→ What the exercise asks: Copy, from the entries below, each line where the word "Jagermeister" can be found.

→ Material supplied:
BEGIN
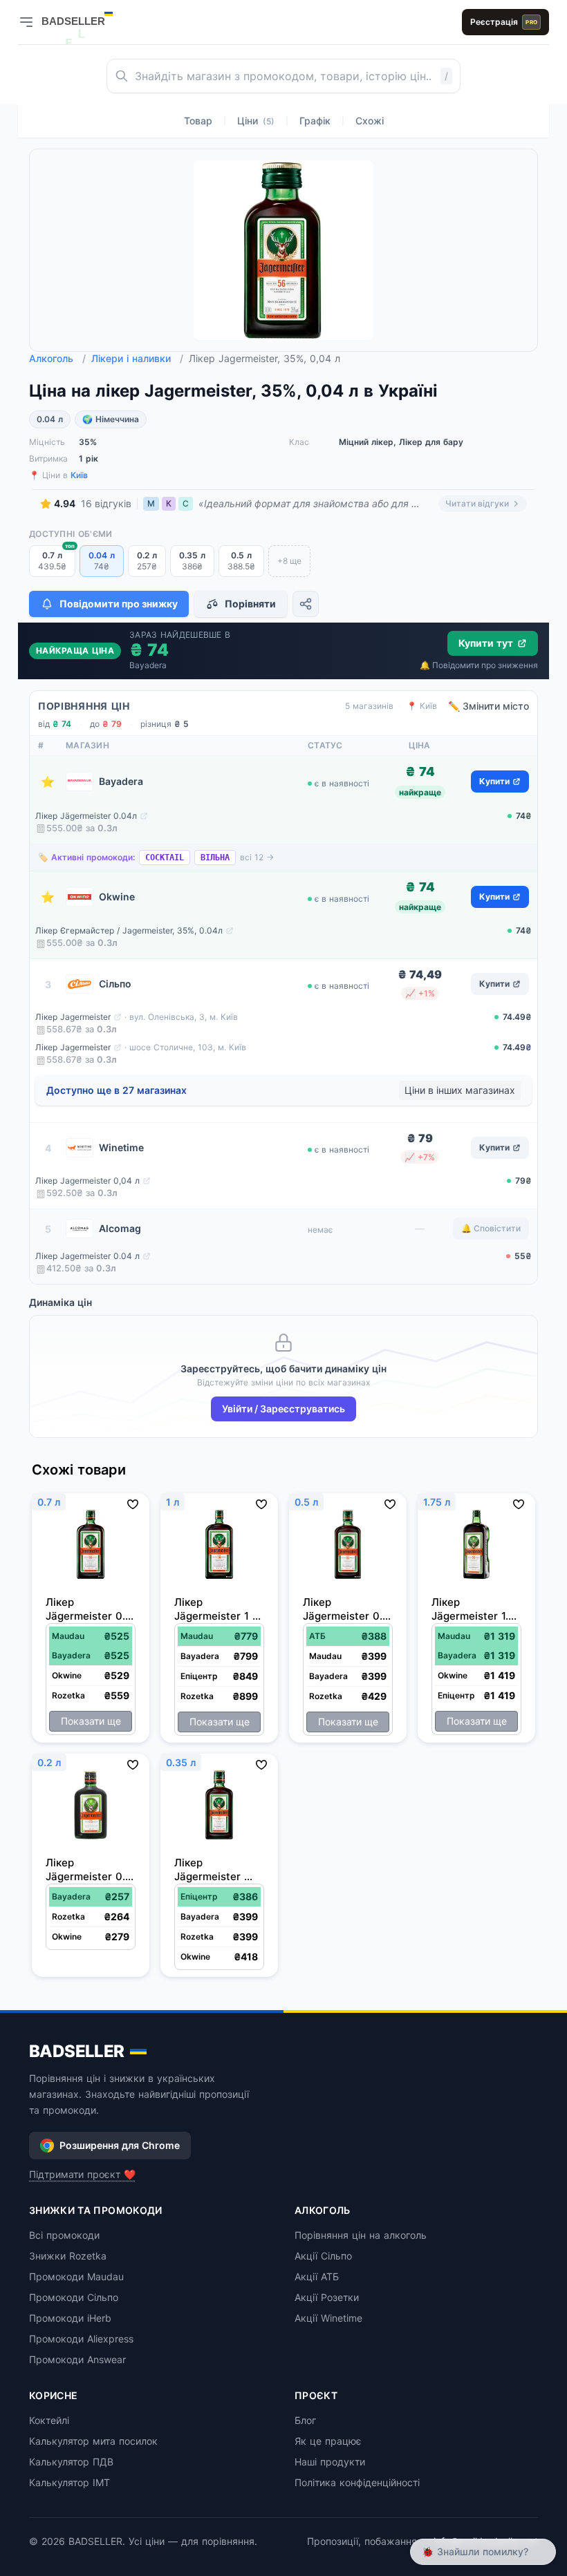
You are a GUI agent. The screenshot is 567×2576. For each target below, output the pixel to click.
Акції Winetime (328, 2318)
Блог (305, 2420)
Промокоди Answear (77, 2359)
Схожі (369, 120)
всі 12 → (257, 857)
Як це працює (328, 2441)
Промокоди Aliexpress (81, 2339)
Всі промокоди (64, 2235)
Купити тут (485, 643)
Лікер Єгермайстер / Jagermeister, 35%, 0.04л (129, 930)
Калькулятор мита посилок (93, 2441)
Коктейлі (49, 2420)
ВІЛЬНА (215, 857)
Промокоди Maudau (76, 2276)
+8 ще (289, 561)
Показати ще (91, 1721)
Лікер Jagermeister (73, 1017)
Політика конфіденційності (357, 2482)
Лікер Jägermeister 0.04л (86, 816)
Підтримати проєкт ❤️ (82, 2174)
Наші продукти (330, 2462)
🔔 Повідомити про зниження (479, 665)
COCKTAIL (164, 857)
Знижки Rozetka (67, 2256)
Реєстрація (503, 22)
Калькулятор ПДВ (71, 2462)
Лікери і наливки (137, 358)
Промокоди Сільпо (73, 2297)
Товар (198, 120)
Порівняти (250, 603)
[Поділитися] (305, 604)
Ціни (256, 120)
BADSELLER (76, 2051)
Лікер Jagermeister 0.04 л (87, 1256)
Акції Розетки (327, 2297)
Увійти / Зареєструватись (283, 1408)
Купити (494, 781)
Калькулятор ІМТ (69, 2482)
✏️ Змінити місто (488, 706)
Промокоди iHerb (70, 2318)
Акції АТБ (317, 2276)
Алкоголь (57, 358)
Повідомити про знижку (118, 603)
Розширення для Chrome (119, 2145)
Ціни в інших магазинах (460, 1090)
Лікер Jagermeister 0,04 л (87, 1180)
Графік (315, 120)
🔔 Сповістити (491, 1228)
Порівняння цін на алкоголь (361, 2235)
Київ (79, 475)
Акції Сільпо (323, 2256)
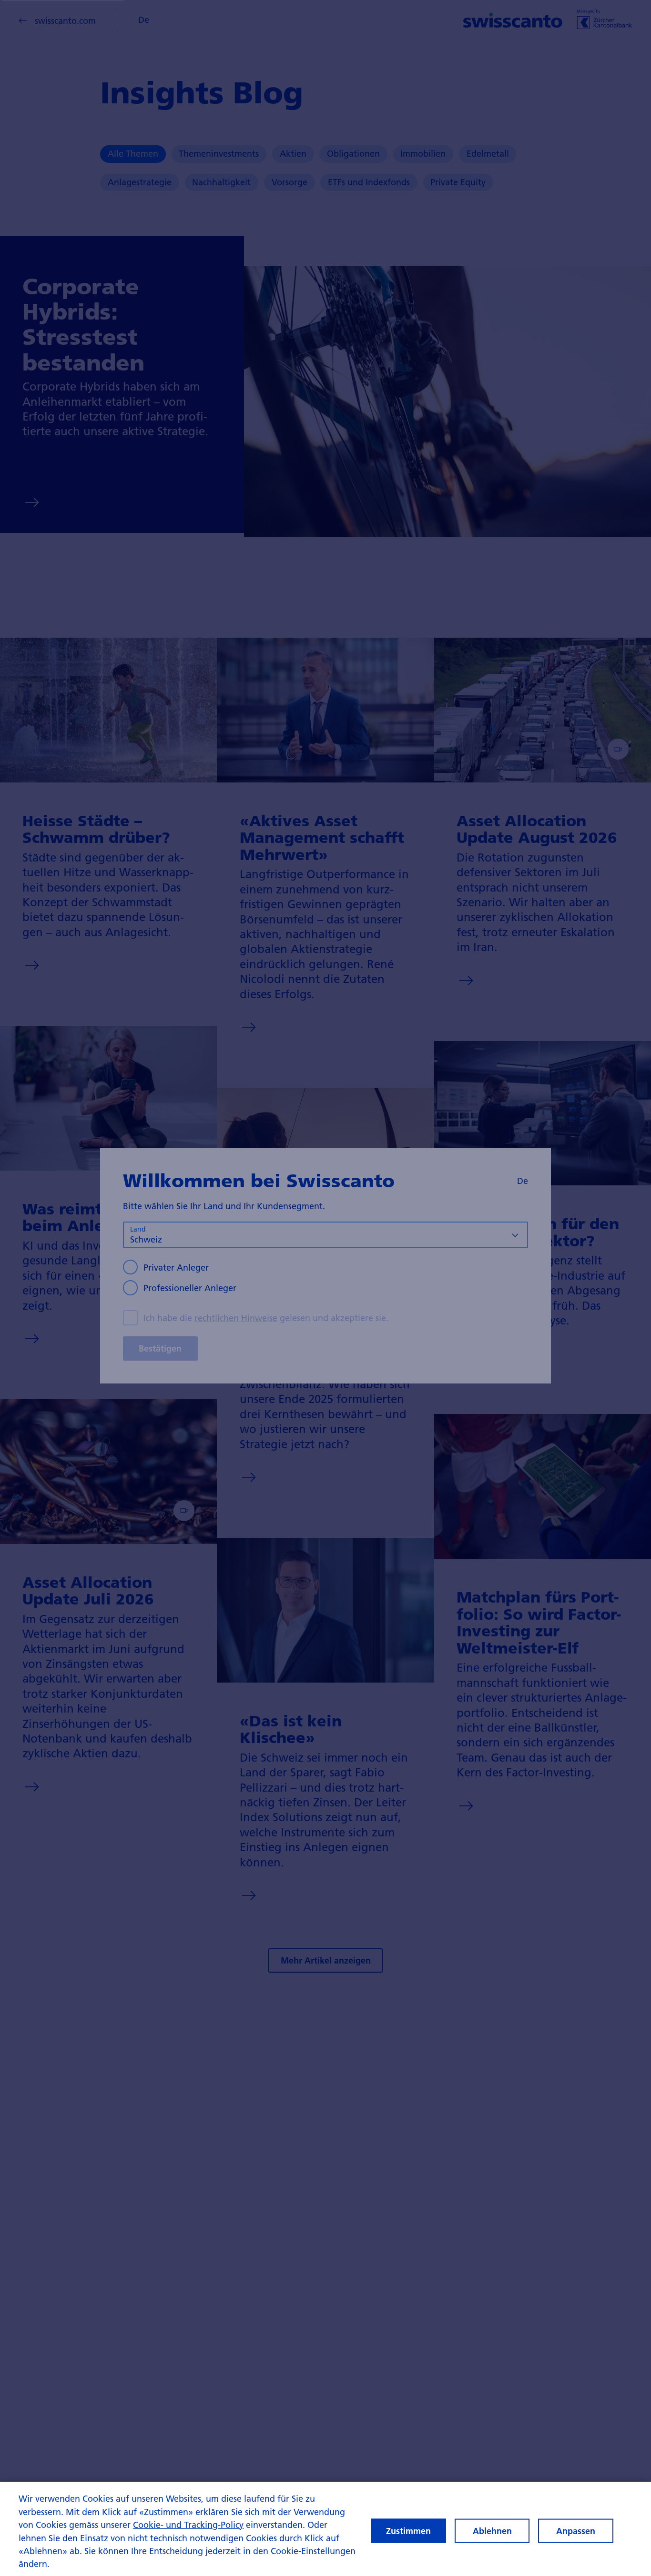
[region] (325, 2529)
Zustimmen (408, 2530)
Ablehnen (492, 2530)
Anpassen (575, 2530)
END
→ Output for this task:
Лікер Єгермайстер / Jagermeister, 35%, 0.04л (129, 930)
Лікер Jagermeister (73, 1017)
Лікер Jagermeister 0.04 л (87, 1256)
Лікер Jagermeister 0,04 л (87, 1180)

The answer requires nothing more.